Stored items from a collection
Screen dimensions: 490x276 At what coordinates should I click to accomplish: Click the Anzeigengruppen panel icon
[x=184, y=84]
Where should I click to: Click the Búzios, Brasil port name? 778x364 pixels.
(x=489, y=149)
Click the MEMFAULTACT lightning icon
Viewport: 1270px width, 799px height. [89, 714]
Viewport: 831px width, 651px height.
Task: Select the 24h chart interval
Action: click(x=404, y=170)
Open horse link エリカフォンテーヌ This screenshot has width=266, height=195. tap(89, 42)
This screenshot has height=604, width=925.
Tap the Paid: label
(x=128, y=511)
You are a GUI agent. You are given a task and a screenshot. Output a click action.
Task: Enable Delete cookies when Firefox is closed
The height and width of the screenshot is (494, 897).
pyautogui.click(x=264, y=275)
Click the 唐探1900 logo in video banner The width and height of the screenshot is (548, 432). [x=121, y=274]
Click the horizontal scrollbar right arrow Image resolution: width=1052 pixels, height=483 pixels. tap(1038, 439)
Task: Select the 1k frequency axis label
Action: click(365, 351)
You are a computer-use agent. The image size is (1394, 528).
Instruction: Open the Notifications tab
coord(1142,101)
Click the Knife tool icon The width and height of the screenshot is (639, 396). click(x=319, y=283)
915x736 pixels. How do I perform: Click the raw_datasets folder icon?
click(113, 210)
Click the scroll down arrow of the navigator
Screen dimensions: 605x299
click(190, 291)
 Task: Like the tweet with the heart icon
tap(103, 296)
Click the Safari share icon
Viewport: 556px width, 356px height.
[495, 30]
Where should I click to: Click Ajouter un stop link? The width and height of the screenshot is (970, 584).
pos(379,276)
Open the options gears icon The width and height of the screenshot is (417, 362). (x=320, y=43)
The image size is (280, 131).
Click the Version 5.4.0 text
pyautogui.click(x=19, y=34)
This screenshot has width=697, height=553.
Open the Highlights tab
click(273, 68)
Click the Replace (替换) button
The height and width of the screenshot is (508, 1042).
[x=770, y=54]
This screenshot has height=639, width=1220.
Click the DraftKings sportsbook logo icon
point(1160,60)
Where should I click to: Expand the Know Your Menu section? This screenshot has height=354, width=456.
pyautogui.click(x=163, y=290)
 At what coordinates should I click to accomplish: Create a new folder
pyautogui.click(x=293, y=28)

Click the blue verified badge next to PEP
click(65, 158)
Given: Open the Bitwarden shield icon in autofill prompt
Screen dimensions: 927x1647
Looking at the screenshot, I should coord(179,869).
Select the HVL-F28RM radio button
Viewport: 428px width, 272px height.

To do - Gather from the entries above all lines that include the string "size".

Exercise solution -
You are a computer-use agent. The image size is (1394, 528).
The image size is (280, 131).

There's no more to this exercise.